The result is the exact lines from the one containing "The width and height of the screenshot is (264, 219)." through the final line of the entries; leave out the pictures.

━━━━━ Given records

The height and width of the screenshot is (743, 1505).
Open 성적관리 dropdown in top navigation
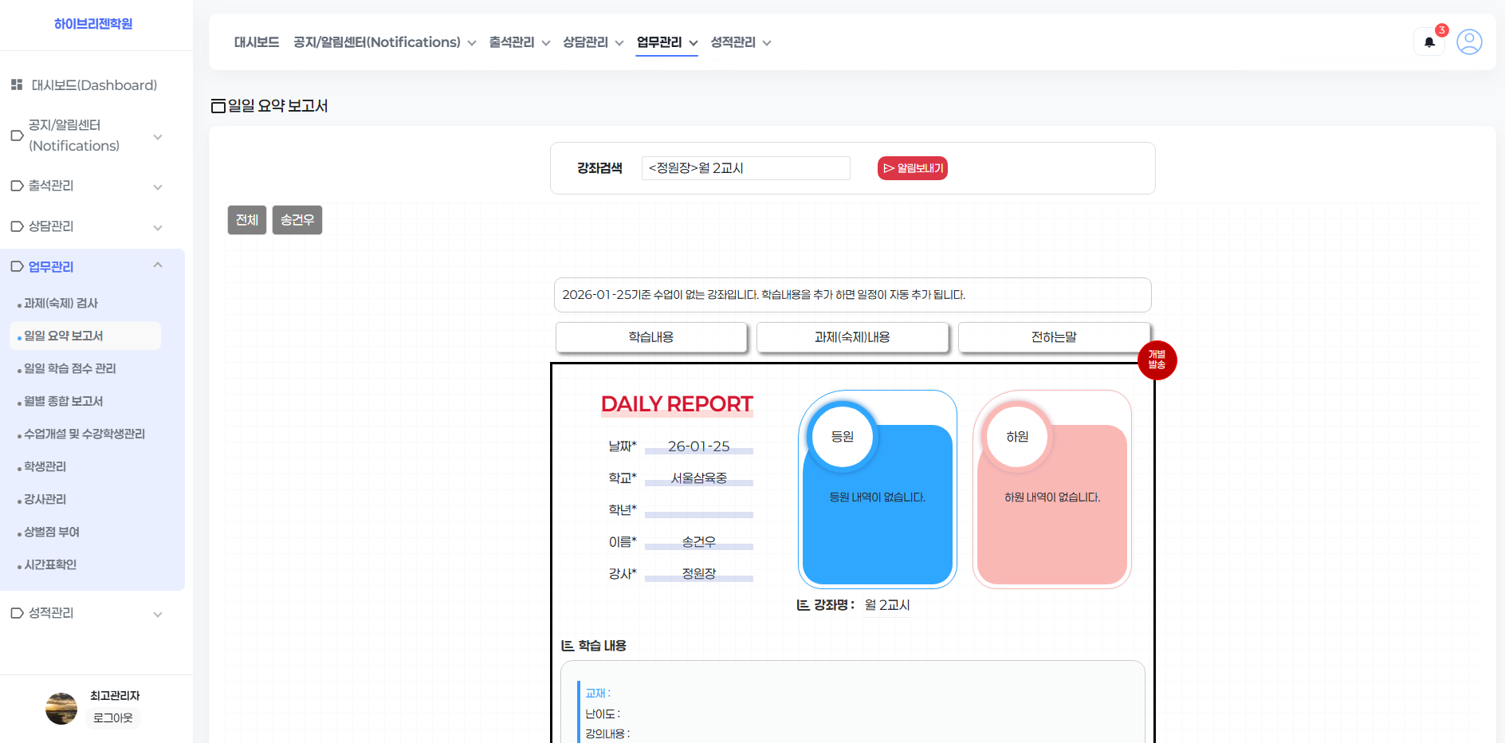741,42
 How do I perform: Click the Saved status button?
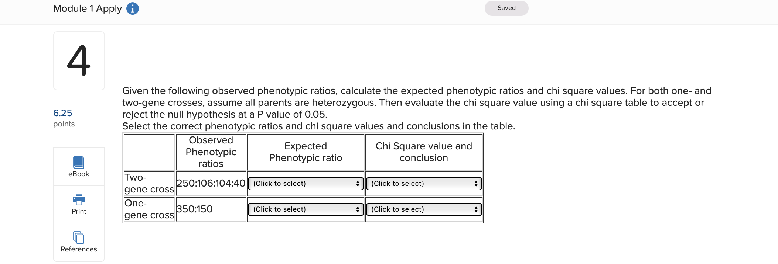click(506, 8)
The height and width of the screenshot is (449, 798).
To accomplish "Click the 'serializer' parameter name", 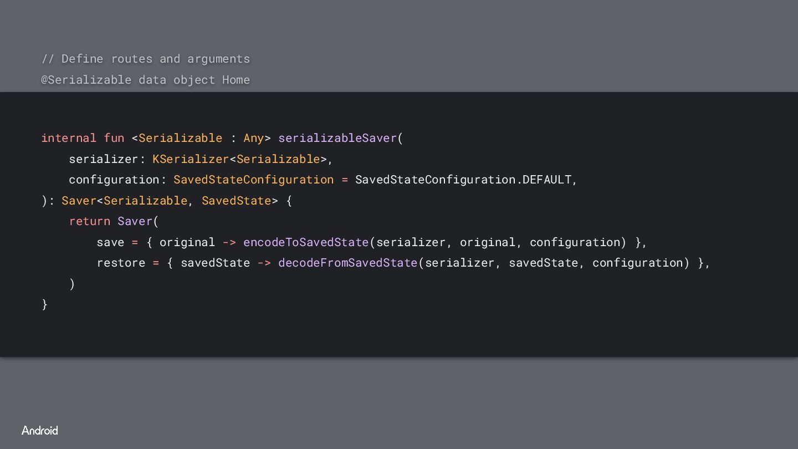I will coord(104,159).
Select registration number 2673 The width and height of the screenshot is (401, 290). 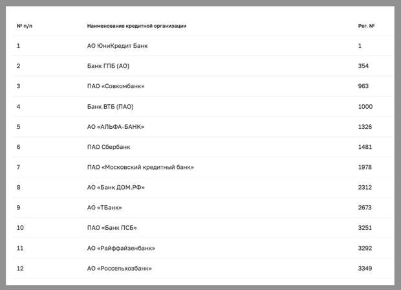pyautogui.click(x=365, y=207)
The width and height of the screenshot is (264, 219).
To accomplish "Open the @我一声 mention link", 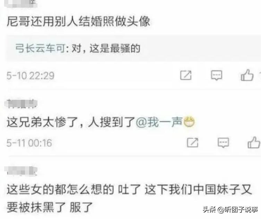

━━━━━━━━━━

## Response box
The width and height of the screenshot is (264, 219).
To accomplish "Open the @我一声 mention link", 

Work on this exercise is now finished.